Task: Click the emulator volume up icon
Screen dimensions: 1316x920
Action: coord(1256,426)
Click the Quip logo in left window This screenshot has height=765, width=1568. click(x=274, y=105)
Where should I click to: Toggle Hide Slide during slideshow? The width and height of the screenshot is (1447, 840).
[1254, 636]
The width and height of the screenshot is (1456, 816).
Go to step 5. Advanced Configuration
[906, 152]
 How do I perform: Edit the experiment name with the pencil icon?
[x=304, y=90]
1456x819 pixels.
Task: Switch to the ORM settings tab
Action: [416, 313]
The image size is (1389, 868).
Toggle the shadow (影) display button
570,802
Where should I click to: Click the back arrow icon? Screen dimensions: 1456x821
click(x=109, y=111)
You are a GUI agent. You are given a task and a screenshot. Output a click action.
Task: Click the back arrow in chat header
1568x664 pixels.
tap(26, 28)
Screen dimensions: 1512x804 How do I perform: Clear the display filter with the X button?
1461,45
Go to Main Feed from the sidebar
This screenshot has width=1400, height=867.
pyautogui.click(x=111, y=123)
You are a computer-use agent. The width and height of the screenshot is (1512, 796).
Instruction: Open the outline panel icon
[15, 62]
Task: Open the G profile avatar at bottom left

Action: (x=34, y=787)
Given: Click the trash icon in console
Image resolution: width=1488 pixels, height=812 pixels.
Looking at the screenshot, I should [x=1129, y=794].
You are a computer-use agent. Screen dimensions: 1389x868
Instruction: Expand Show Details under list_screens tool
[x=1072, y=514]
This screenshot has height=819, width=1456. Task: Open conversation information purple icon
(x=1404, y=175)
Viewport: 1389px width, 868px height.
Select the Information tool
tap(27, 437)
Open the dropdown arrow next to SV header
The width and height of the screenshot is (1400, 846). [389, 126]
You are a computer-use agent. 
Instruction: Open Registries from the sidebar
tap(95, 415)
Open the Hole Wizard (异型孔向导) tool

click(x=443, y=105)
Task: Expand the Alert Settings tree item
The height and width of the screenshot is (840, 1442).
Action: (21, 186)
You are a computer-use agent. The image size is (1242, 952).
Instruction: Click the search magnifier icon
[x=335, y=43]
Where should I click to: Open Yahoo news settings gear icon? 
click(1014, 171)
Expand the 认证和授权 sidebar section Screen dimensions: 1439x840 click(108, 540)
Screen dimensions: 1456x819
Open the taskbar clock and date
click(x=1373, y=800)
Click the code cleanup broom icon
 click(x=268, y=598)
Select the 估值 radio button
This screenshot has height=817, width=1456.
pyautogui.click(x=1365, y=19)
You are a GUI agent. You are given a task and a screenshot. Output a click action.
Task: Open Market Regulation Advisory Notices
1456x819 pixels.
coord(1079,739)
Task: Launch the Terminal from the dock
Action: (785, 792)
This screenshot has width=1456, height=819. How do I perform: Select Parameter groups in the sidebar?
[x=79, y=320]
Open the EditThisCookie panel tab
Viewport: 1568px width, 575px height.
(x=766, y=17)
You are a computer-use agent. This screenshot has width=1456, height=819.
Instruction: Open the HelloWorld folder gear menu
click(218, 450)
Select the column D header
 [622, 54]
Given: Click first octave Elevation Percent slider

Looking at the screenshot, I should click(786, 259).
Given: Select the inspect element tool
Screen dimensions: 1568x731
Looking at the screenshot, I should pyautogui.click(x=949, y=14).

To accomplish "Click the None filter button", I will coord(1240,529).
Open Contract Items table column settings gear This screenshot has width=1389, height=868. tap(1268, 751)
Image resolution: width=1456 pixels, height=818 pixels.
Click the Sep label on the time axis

______________________________

- [Instructions to follow]:
Copy the data above in its entirety, exactly as given.

- [Task answer]:
Task: Click the emulator volume up icon
Screen dimensions: 1316x920
Action: coord(1256,426)
Click the Quip logo in left window This screenshot has height=765, width=1568. click(x=274, y=105)
Where should I click to: Toggle Hide Slide during slideshow? The width and height of the screenshot is (1447, 840).
[1254, 636]
The width and height of the screenshot is (1456, 816).
Go to step 5. Advanced Configuration
[906, 152]
 How do I perform: Edit the experiment name with the pencil icon?
[x=304, y=90]
1456x819 pixels.
Task: Switch to the ORM settings tab
Action: [416, 313]
The image size is (1389, 868).
Toggle the shadow (影) display button
570,802
Where should I click to: Click the back arrow icon? Screen dimensions: 1456x821
click(x=109, y=111)
You are a GUI agent. You are given a task and a screenshot. Output a click action.
Task: Click the back arrow in chat header
1568x664 pixels.
tap(26, 28)
Screen dimensions: 1512x804 How do I perform: Clear the display filter with the X button?
1461,45
Go to Main Feed from the sidebar
This screenshot has width=1400, height=867.
pyautogui.click(x=111, y=123)
You are a computer-use agent. The width and height of the screenshot is (1512, 796).
Instruction: Open the outline panel icon
[15, 62]
Task: Open the G profile avatar at bottom left

Action: (x=34, y=787)
Given: Click the trash icon in console
Image resolution: width=1488 pixels, height=812 pixels.
Looking at the screenshot, I should [x=1129, y=794].
You are a computer-use agent. Screen dimensions: 1389x868
Instruction: Expand Show Details under list_screens tool
[x=1072, y=514]
This screenshot has height=819, width=1456. Task: Open conversation information purple icon
(x=1404, y=175)
Viewport: 1389px width, 868px height.
Select the Information tool
tap(27, 437)
Open the dropdown arrow next to SV header
The width and height of the screenshot is (1400, 846). [389, 126]
You are a computer-use agent. 
Instruction: Open Registries from the sidebar
tap(95, 415)
Open the Hole Wizard (异型孔向导) tool

click(x=443, y=105)
Task: Expand the Alert Settings tree item
The height and width of the screenshot is (840, 1442).
Action: (21, 186)
You are a computer-use agent. The image size is (1242, 952).
Instruction: Click the search magnifier icon
[x=335, y=43]
Where should I click to: Open Yahoo news settings gear icon? 
click(1014, 171)
Expand the 认证和授权 sidebar section Screen dimensions: 1439x840 click(108, 540)
Screen dimensions: 1456x819
Open the taskbar clock and date
click(x=1373, y=800)
Click the code cleanup broom icon
 click(x=268, y=598)
Select the 估值 radio button
This screenshot has height=817, width=1456.
pyautogui.click(x=1365, y=19)
You are a GUI agent. You are given a task and a screenshot. Output a click action.
Task: Open Market Regulation Advisory Notices
1456x819 pixels.
coord(1079,739)
Task: Launch the Terminal from the dock
Action: (785, 792)
This screenshot has width=1456, height=819. How do I perform: Select Parameter groups in the sidebar?
[x=79, y=320]
Open the EditThisCookie panel tab
Viewport: 1568px width, 575px height.
(x=766, y=17)
You are a computer-use agent. This screenshot has width=1456, height=819.
Instruction: Open the HelloWorld folder gear menu
click(218, 450)
Select the column D header
 [622, 54]
Given: Click first octave Elevation Percent slider

Looking at the screenshot, I should click(786, 259).
Given: Select the inspect element tool
Screen dimensions: 1568x731
Looking at the screenshot, I should pyautogui.click(x=949, y=14).

To accomplish "Click the None filter button", I will coord(1240,529).
Open Contract Items table column settings gear This screenshot has width=1389, height=868. tap(1268, 751)
Image resolution: width=1456 pixels, height=818 pixels.
Click the Sep label on the time axis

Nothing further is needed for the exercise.